▶ _Directions_
Please repeat the records exactly from their first line, finishing at the line containing "Task: Click the bedrooms" and including it.

▶ _Input records_
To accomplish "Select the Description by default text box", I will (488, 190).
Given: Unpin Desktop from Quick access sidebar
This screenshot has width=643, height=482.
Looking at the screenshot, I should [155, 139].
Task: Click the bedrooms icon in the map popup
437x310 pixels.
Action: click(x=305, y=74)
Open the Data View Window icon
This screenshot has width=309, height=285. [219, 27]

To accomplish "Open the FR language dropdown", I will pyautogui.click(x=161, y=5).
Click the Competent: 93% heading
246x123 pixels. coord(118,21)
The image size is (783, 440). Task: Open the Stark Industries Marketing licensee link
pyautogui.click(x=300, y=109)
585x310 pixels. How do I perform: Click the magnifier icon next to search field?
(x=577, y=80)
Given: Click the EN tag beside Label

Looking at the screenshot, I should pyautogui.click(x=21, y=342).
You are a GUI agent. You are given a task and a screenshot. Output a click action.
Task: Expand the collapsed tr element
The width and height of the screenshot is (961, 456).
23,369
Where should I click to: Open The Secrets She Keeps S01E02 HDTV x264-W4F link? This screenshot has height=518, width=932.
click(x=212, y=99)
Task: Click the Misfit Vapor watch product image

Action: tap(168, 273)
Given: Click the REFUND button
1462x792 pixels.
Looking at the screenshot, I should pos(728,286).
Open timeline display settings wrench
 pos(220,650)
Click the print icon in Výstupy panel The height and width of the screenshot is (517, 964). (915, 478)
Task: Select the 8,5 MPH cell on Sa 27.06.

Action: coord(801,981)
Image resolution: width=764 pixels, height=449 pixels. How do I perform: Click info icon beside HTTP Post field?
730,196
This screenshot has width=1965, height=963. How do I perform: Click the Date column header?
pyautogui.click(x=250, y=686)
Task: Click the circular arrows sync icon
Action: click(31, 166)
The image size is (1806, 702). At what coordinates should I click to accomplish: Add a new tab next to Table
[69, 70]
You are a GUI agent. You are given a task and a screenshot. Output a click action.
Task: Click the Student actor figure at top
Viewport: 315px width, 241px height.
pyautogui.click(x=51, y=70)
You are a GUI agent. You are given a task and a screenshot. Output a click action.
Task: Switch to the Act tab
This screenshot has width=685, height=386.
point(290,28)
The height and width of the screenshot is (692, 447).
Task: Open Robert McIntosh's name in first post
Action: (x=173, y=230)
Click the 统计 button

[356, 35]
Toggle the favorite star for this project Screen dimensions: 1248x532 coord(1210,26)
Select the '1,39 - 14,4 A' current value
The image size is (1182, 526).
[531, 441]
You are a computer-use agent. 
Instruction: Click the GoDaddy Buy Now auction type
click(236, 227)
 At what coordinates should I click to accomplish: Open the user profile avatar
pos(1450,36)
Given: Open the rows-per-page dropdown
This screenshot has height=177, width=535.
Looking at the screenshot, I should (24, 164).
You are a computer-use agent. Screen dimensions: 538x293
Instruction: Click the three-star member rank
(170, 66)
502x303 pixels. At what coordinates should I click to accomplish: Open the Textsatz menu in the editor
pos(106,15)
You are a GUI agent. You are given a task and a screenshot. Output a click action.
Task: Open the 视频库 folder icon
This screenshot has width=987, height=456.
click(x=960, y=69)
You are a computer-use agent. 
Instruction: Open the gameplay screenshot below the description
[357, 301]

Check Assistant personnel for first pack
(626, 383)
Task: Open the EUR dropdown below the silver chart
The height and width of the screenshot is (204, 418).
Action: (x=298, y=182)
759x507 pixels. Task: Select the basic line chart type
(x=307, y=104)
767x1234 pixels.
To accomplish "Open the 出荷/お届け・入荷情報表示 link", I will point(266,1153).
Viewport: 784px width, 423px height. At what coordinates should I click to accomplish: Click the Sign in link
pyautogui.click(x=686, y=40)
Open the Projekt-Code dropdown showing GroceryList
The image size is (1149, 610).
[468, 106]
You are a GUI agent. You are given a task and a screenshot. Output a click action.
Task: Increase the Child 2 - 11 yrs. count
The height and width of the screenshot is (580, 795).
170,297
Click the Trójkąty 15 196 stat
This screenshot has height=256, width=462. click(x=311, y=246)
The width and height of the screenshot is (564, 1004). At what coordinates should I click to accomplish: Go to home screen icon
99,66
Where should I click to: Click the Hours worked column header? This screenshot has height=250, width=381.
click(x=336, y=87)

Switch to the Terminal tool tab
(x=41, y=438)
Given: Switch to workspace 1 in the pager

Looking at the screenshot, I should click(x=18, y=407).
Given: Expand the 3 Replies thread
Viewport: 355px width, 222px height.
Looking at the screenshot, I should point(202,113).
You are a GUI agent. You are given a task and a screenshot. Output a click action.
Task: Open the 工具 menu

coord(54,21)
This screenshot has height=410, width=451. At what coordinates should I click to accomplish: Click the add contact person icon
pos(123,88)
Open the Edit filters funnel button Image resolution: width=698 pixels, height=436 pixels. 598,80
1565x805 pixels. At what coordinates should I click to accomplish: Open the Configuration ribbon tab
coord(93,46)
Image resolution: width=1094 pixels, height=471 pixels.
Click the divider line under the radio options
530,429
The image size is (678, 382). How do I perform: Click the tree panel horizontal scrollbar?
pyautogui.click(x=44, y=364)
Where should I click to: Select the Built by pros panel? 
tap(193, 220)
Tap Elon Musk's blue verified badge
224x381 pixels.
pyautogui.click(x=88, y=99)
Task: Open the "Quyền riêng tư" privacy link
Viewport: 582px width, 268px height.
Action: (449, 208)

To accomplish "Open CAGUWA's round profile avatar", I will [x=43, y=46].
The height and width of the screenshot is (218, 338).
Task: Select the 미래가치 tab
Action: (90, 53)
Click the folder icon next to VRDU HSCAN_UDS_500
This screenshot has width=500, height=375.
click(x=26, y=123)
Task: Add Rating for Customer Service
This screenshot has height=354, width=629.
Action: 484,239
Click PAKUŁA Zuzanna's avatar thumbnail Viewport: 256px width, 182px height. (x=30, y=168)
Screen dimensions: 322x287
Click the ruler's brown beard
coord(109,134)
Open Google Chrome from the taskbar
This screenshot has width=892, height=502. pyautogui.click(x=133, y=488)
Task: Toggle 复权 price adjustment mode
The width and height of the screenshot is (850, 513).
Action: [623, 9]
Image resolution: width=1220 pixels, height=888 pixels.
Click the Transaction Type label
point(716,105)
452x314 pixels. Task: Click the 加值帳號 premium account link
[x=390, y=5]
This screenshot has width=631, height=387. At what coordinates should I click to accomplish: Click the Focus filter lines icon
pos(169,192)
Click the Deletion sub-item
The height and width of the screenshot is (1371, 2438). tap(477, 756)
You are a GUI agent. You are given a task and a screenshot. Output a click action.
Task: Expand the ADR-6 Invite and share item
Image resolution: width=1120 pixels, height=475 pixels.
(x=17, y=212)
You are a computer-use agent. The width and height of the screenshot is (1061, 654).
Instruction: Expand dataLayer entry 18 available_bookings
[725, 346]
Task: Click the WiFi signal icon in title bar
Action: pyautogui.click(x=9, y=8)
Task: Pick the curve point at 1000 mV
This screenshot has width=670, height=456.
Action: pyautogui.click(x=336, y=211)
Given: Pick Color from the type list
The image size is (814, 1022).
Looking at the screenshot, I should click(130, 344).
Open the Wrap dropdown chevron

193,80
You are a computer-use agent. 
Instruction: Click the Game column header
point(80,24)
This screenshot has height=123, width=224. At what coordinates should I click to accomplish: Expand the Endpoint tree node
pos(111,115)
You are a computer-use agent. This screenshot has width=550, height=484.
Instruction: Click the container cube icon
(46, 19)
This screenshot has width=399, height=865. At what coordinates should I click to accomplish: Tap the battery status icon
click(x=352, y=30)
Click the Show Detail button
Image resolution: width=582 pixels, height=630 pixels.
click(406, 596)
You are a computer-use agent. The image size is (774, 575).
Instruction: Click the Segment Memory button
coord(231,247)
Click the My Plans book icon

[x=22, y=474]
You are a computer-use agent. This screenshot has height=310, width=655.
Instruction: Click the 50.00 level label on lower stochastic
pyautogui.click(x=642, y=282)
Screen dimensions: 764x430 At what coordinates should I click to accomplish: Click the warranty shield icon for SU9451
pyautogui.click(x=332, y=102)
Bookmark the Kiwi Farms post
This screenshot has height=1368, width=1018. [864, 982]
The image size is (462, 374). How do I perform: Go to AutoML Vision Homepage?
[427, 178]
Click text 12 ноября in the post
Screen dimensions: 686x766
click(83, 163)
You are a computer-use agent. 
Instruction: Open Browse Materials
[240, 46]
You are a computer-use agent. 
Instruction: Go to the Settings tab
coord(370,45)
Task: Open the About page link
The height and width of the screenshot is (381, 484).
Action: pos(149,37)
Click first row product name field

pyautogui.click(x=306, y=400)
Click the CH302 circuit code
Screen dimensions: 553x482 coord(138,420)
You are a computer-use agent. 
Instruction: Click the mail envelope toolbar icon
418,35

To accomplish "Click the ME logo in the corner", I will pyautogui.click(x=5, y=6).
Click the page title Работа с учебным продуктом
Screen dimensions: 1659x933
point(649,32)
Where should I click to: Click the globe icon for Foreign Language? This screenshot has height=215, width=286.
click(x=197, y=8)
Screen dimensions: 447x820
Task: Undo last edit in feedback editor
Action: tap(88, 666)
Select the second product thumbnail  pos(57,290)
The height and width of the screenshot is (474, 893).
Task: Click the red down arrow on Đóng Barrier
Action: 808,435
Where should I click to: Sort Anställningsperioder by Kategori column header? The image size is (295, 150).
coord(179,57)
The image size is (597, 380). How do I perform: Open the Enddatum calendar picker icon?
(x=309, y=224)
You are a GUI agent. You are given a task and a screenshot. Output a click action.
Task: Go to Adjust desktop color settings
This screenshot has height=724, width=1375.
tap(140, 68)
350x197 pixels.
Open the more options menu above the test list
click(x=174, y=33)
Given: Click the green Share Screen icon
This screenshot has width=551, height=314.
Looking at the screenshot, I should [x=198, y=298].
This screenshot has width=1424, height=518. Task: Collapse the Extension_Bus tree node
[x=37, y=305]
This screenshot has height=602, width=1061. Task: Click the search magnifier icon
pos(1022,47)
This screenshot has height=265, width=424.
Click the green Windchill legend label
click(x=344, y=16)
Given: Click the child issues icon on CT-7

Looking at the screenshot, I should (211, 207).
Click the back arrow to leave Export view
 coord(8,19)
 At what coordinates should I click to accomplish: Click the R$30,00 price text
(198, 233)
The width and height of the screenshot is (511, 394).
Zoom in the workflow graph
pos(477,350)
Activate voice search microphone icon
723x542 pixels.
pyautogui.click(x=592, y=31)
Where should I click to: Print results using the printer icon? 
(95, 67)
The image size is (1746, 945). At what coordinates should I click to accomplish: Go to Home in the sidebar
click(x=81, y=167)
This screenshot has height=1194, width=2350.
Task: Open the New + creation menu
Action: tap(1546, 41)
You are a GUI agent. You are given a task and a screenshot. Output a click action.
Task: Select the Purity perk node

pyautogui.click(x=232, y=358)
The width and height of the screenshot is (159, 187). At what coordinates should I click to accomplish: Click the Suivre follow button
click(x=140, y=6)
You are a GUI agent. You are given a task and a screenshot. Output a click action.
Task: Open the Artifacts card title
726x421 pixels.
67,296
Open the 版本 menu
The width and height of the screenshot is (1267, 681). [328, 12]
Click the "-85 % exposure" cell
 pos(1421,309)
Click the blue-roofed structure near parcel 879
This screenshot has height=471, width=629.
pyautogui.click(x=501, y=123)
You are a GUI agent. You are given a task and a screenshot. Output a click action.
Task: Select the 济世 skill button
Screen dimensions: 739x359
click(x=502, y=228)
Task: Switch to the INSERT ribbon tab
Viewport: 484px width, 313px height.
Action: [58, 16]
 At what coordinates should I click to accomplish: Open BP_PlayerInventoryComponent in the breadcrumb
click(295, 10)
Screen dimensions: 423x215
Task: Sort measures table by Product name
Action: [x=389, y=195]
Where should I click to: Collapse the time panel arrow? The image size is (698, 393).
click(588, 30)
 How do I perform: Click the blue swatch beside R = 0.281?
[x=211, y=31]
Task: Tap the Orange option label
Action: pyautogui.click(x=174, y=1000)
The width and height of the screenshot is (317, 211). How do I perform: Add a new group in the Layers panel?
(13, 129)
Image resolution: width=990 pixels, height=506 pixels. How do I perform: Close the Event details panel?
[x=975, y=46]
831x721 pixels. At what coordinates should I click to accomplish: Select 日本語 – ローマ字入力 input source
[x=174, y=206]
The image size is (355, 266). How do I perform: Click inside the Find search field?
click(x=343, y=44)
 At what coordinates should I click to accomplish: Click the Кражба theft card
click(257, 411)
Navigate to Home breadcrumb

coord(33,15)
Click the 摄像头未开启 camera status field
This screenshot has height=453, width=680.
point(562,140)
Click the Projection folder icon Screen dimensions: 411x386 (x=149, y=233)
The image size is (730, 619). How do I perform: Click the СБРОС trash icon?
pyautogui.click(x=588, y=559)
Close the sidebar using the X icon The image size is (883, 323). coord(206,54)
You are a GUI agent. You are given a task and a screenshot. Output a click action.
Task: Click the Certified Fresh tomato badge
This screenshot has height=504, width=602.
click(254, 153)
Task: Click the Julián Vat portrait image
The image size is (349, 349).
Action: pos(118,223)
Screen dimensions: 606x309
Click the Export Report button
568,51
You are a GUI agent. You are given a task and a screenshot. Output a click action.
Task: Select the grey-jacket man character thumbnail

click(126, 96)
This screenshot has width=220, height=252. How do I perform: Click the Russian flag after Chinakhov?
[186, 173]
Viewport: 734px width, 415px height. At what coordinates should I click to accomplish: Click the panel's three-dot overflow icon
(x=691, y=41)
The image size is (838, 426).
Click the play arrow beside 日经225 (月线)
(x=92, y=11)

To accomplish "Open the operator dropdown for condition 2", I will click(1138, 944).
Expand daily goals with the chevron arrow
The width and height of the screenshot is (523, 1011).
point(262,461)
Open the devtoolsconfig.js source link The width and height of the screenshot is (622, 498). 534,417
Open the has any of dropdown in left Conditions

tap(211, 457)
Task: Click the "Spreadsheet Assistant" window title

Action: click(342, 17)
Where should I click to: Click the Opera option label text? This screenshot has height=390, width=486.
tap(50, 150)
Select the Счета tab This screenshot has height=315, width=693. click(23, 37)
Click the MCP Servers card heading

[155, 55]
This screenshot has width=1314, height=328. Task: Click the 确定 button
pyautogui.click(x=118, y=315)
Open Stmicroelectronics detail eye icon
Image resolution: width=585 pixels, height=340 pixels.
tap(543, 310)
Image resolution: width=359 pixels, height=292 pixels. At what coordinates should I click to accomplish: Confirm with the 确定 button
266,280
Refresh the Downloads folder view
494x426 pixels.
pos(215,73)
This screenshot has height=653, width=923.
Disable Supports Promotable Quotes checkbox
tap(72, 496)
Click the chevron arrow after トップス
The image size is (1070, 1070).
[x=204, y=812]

▶ _Result_
To accomplish "Select the Description by default text box", I will (488, 190).
Given: Unpin Desktop from Quick access sidebar
This screenshot has width=643, height=482.
Looking at the screenshot, I should [155, 139].
Task: Click the bedrooms icon in the map popup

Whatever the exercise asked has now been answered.